The part design is the culprit. It may on the surface be a simple mould but you can't just put drafts/fillets on and it will work.
Side note - generally speaking you don't do the mould split in the original part file. You probably know that but in case you didn't.
See basic problem at zero draft point = fight of draft vs fillets below.
The problem with the parting surface may be that when you make the parting line, you are asking it to split faces, and it makes an undercut around each of the steps in the PL. At least, that is what it was doing for me. So I turned off the split faces option, and just semi-manually selected the parting line between the fillet and the thickness face, and then it does the parting surface beautifully. It's slightly off because technically the edge of the fillet isn't exactly at the PL when the side faces have draft, but it's pretty close.
I haven't done this in a while, it's actually kind of fun.
Matt I see what you are saying but I think really the OP should look at his part design and understand that it needs fixing.
I'm assuming this is an academic exercise just to see how the tools work.

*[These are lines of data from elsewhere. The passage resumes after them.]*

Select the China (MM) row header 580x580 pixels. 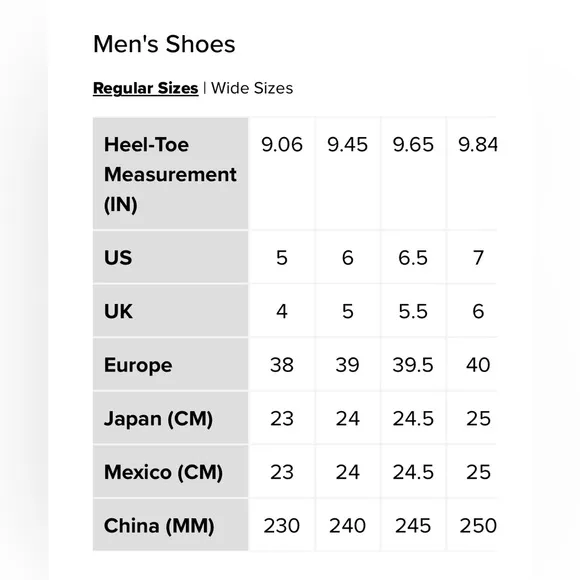(171, 525)
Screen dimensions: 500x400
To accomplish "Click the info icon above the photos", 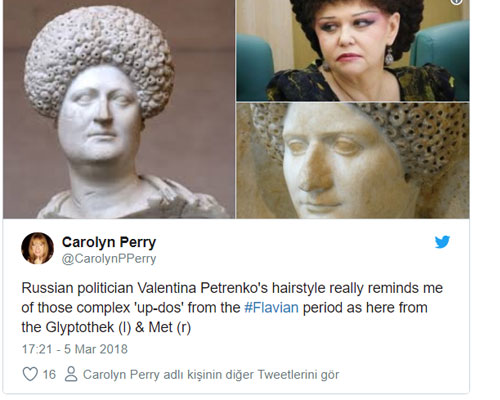I will (x=457, y=2).
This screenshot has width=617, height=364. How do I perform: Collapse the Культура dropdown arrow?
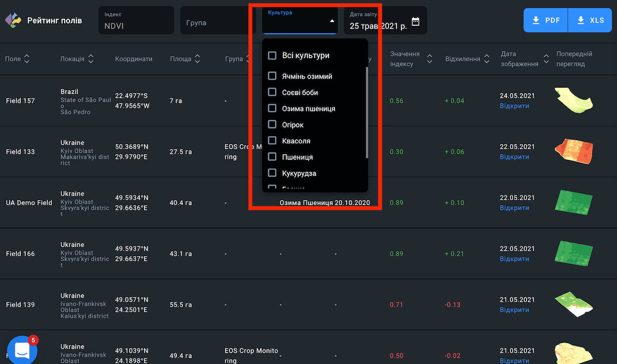[332, 21]
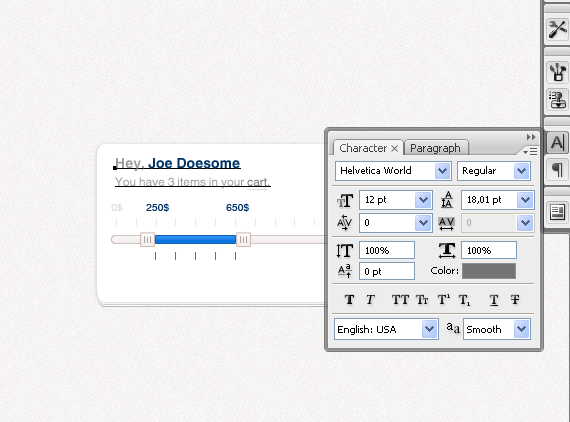Image resolution: width=570 pixels, height=422 pixels.
Task: Open the Paragraph panel dock icon
Action: pos(557,170)
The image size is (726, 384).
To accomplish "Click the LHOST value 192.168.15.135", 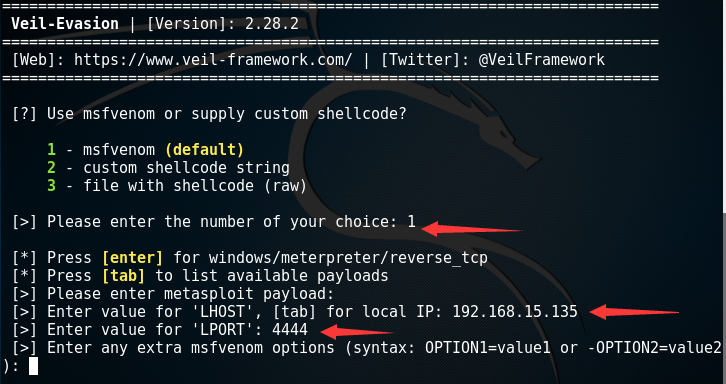I will 515,311.
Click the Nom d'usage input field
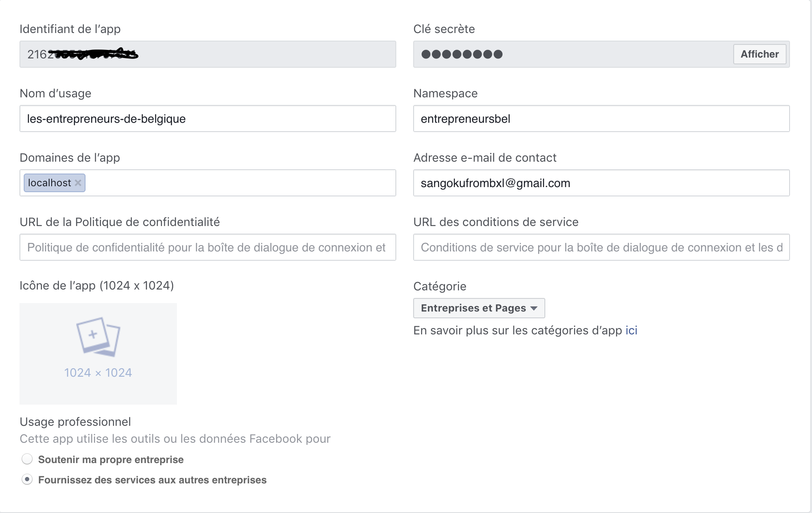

If this were a real project, you would want to be more deliberate about adding a parting line with draft to both sides, or eliminate the fillet so that the parting surface is coplanar with one face of the part.
You should probably work with your tooling guy to get an idea exactly how to split the part. That's the best way to learn how to design for molding. Of course you get 10 molders in a room, and they'll have 5 different ways to mold the part, but you need to get a feel for what is possible and what is not. The funny parting line the first response shows is caused by the combination of the step in the PL and the fillet. This is why you need to be more deliberate about the PL, plus the fact that the tooling guy is probably going to want more draft around the passing shut off at the PL step.
Designing for plastics processes is a bit of a rabbit hole - it goes as deep as you're willing to follow it.